== Source data

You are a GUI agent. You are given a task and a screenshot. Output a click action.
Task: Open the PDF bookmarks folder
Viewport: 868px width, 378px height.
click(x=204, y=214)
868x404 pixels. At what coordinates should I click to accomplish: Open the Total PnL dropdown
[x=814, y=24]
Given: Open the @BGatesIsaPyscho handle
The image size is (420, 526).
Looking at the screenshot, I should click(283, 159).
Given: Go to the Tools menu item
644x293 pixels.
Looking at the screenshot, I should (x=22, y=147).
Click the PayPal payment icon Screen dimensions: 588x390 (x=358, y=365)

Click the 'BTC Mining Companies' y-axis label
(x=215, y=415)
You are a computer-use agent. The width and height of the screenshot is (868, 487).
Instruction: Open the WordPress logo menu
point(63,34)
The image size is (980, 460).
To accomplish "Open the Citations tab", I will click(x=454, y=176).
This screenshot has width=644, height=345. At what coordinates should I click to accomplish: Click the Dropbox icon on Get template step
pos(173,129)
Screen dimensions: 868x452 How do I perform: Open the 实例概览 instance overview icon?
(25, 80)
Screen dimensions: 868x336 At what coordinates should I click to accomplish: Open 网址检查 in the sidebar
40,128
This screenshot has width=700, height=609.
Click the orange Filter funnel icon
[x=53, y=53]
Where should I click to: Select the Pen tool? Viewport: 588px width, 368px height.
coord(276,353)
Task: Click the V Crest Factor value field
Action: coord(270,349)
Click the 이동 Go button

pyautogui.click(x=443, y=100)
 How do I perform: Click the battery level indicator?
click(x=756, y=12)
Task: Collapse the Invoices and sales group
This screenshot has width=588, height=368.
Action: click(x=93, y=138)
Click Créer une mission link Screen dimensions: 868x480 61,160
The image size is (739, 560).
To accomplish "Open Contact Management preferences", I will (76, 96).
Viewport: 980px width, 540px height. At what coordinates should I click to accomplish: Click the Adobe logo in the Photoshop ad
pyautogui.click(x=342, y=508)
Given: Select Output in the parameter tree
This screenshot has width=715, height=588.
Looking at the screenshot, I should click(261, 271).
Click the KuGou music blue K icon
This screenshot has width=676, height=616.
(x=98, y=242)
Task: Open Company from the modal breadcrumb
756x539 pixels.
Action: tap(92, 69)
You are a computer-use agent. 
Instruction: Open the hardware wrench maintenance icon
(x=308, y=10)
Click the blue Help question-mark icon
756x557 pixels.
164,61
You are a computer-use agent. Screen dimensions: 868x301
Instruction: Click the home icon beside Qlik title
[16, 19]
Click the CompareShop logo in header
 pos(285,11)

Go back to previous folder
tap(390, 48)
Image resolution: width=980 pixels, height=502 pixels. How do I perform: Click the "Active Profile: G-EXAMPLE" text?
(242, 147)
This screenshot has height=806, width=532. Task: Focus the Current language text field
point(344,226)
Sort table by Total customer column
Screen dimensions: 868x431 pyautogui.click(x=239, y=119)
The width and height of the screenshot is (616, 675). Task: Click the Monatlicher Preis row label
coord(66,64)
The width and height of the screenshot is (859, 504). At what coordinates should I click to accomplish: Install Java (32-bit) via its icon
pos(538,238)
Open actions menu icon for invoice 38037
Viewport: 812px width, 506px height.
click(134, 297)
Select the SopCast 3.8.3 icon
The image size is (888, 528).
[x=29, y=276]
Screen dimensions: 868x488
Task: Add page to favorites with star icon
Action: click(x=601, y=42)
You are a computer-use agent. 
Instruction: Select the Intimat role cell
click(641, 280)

====

## Problem to solve
Every line from the one containing "Click the CompareShop logo in header" through the last line of the entries should be output exactly; nothing else belongs in the reply.

## Output of the task
Click the CompareShop logo in header
 pos(285,11)

Go back to previous folder
tap(390, 48)
Image resolution: width=980 pixels, height=502 pixels. How do I perform: Click the "Active Profile: G-EXAMPLE" text?
(242, 147)
This screenshot has height=806, width=532. Task: Focus the Current language text field
point(344,226)
Sort table by Total customer column
Screen dimensions: 868x431 pyautogui.click(x=239, y=119)
The width and height of the screenshot is (616, 675). Task: Click the Monatlicher Preis row label
coord(66,64)
The width and height of the screenshot is (859, 504). At what coordinates should I click to accomplish: Install Java (32-bit) via its icon
pos(538,238)
Open actions menu icon for invoice 38037
Viewport: 812px width, 506px height.
click(134, 297)
Select the SopCast 3.8.3 icon
The image size is (888, 528).
[x=29, y=276]
Screen dimensions: 868x488
Task: Add page to favorites with star icon
Action: click(x=601, y=42)
You are a computer-use agent. 
Instruction: Select the Intimat role cell
click(641, 280)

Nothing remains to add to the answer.